**TASK DETAILS:**
Your answer should be the lines below from the one with "Оставьте контактные данные (361, 1561)" to the one with "Генераторы спецэффектов (590, 1933)", both included, given again exactly and with nothing added.

**RECORD EXTRACTS:**
......

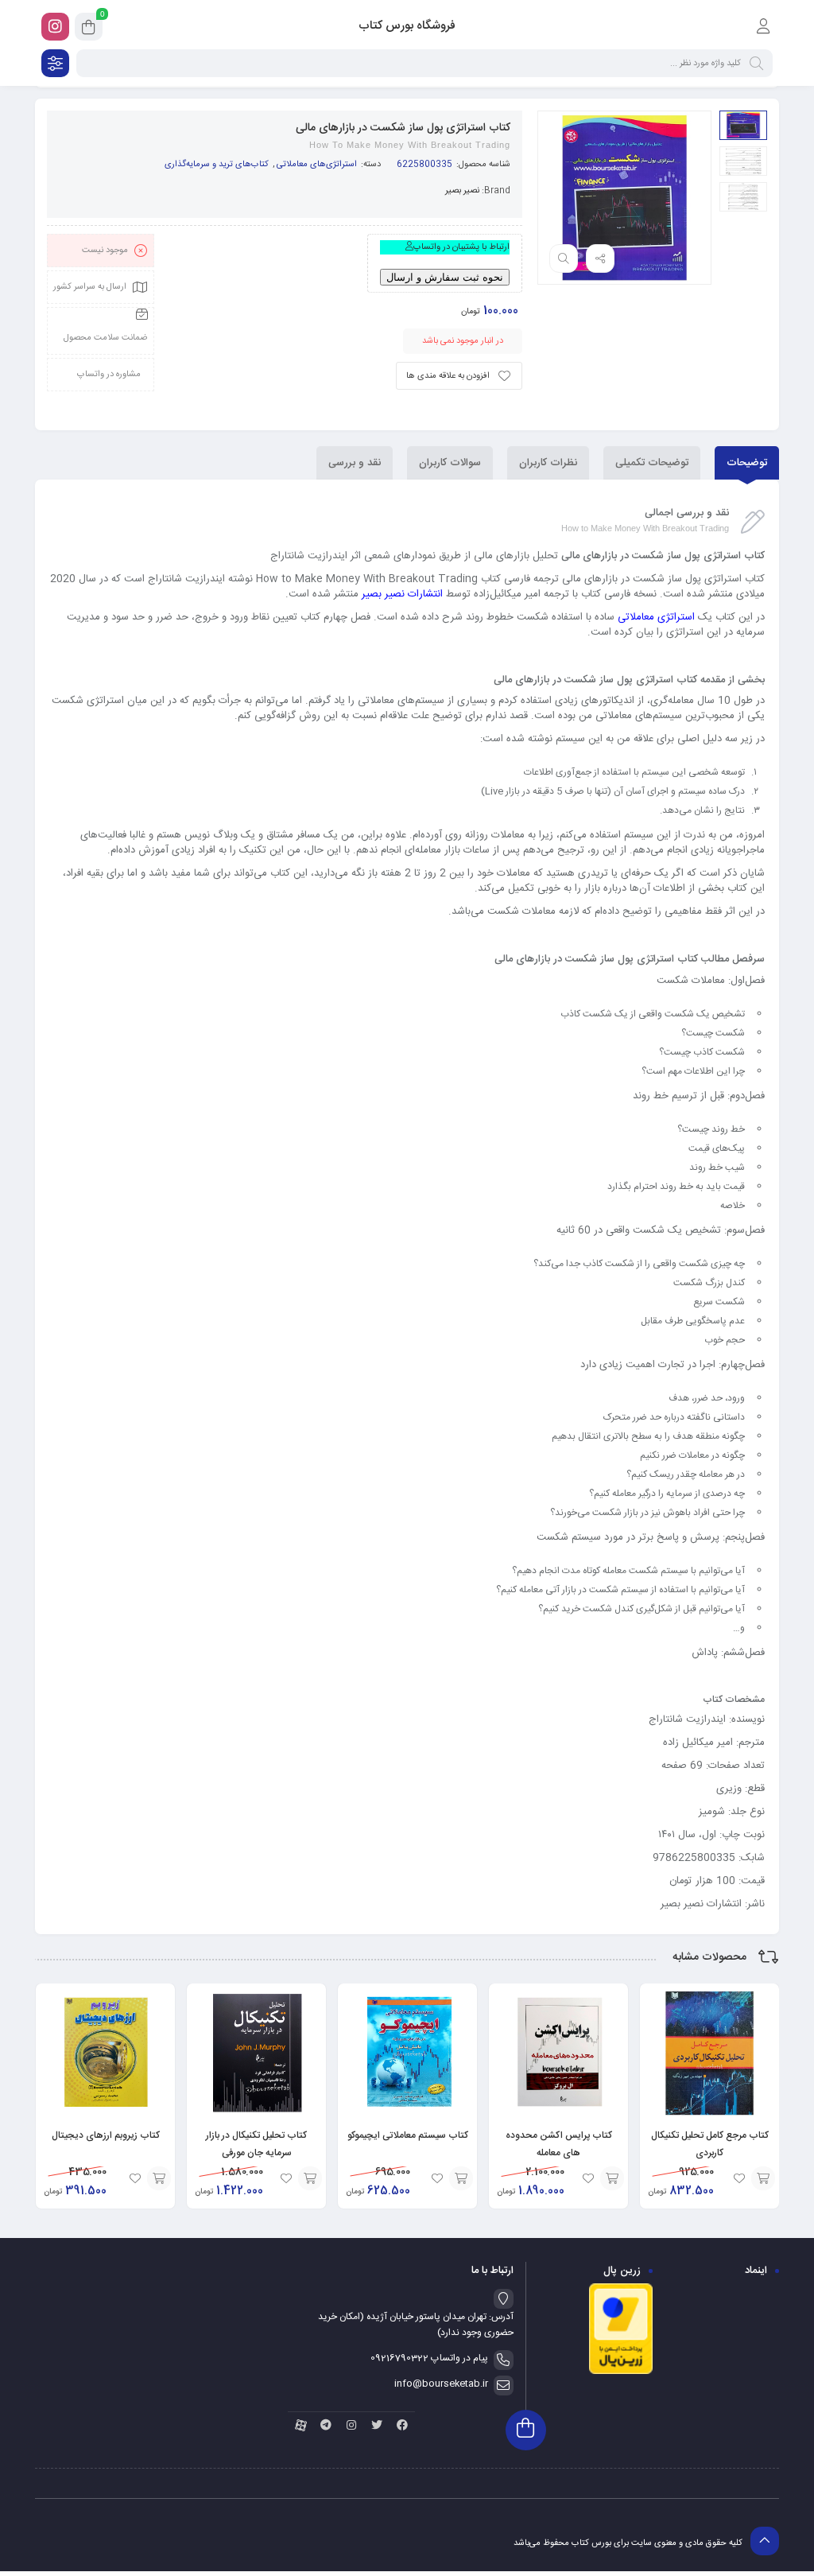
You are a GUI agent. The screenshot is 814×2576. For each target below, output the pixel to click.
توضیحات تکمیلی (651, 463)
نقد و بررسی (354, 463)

......

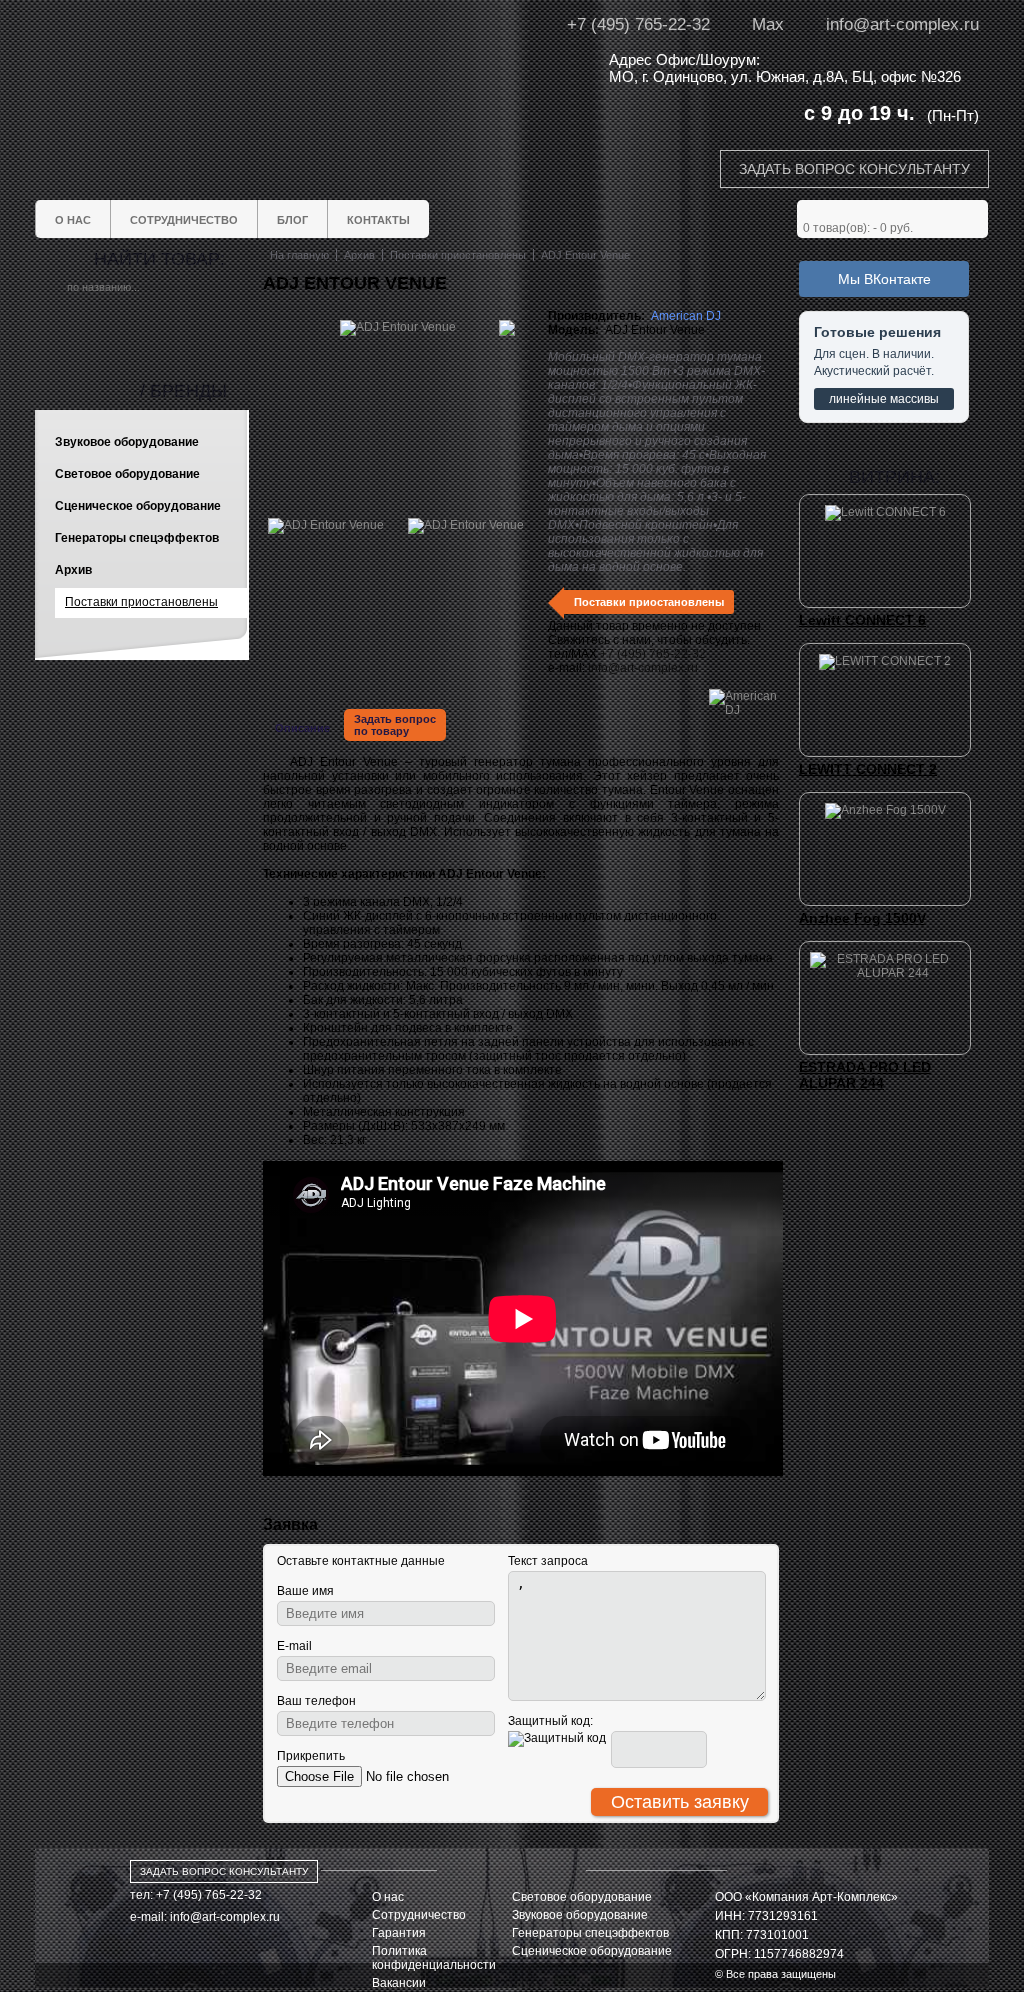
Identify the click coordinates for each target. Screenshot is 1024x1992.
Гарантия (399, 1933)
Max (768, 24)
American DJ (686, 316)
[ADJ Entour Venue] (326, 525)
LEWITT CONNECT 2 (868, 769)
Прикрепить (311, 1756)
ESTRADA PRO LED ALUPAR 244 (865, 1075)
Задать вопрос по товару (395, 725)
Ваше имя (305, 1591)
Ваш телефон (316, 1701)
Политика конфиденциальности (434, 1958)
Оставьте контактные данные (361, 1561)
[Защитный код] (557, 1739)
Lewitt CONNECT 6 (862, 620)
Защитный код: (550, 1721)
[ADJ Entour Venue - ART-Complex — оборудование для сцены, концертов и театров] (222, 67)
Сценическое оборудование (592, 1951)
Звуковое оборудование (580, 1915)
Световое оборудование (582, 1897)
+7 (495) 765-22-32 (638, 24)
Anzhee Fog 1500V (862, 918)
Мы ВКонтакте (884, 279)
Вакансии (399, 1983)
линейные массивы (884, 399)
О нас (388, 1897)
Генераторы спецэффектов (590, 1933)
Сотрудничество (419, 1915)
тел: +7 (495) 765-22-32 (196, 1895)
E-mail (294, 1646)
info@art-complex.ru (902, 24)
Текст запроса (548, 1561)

......

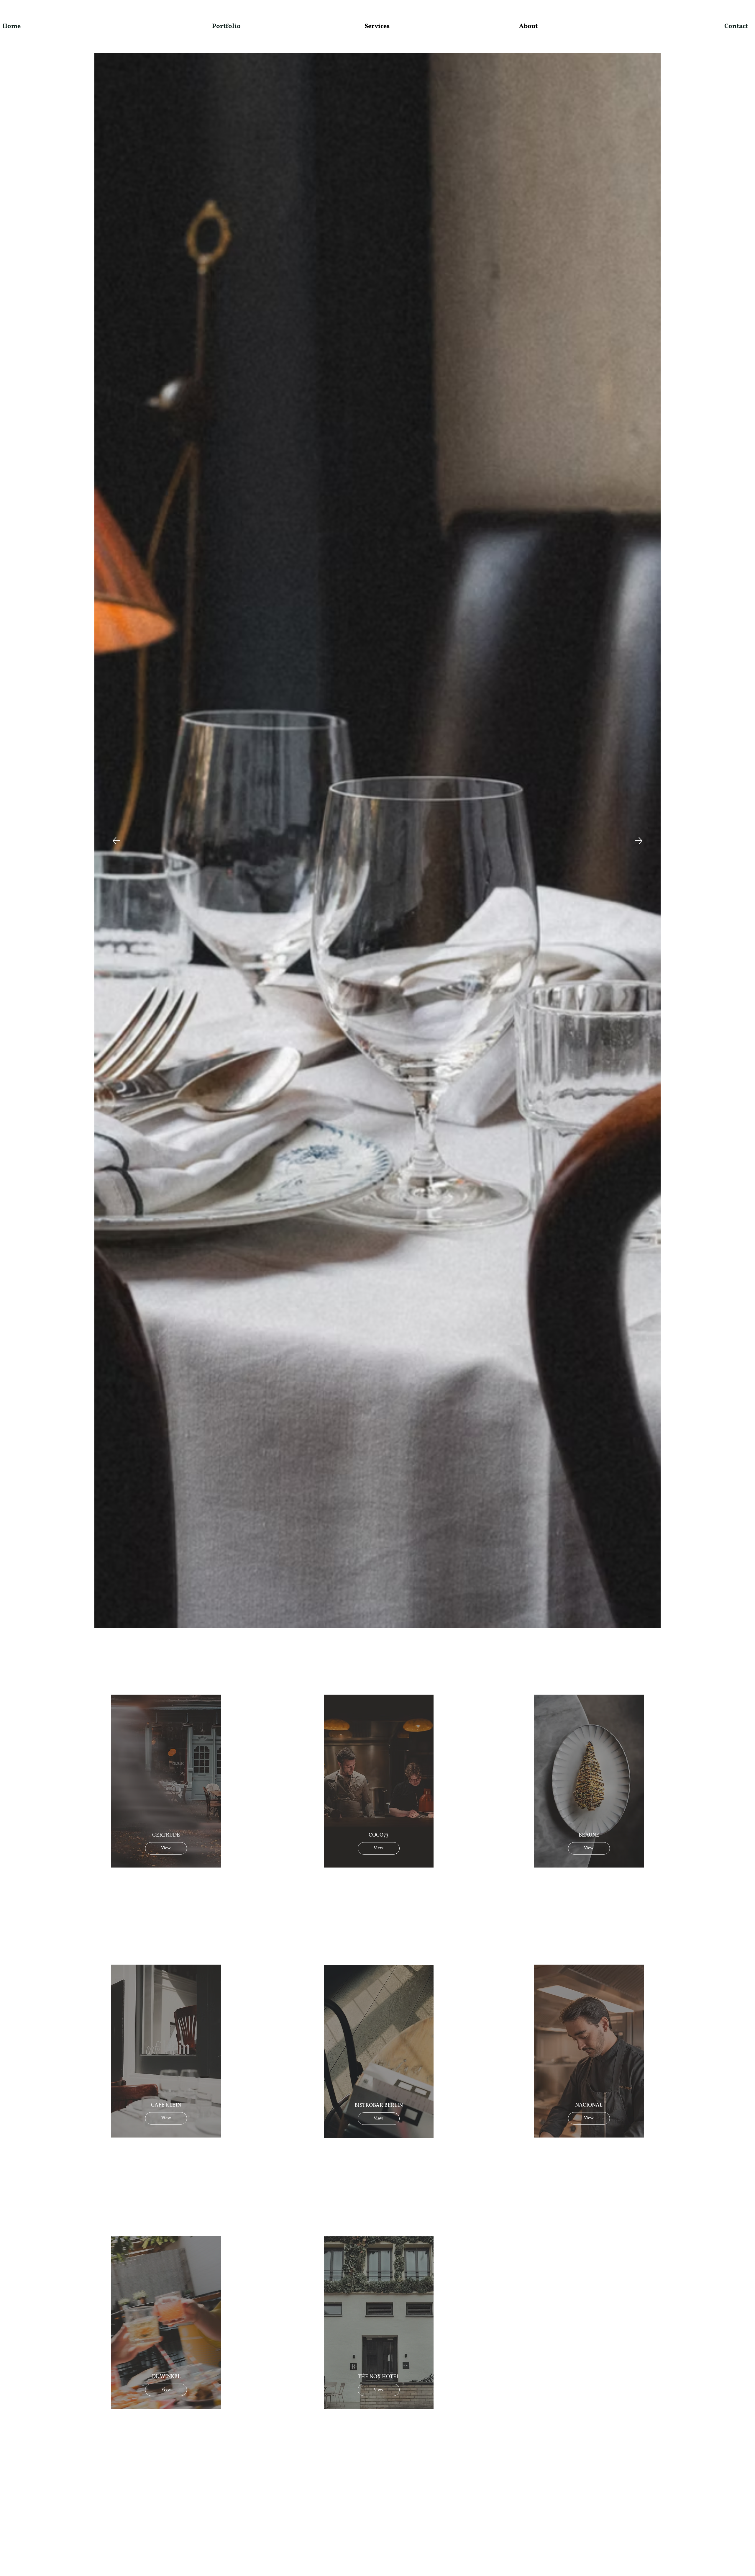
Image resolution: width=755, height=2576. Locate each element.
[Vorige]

......

**TASK ANSWER:**
Оставьте контактные данные (361, 1561)
[Защитный код] (557, 1739)
Lewitt CONNECT 6 (862, 620)
Защитный код: (550, 1721)
[ADJ Entour Venue - ART-Complex — оборудование для сцены, концертов и театров] (222, 67)
Сценическое оборудование (592, 1951)
Звуковое оборудование (580, 1915)
Световое оборудование (582, 1897)
+7 (495) 765-22-32 (638, 24)
Anzhee Fog 1500V (862, 918)
Мы ВКонтакте (884, 279)
Вакансии (399, 1983)
линейные массивы (884, 399)
О нас (388, 1897)
Генераторы спецэффектов (590, 1933)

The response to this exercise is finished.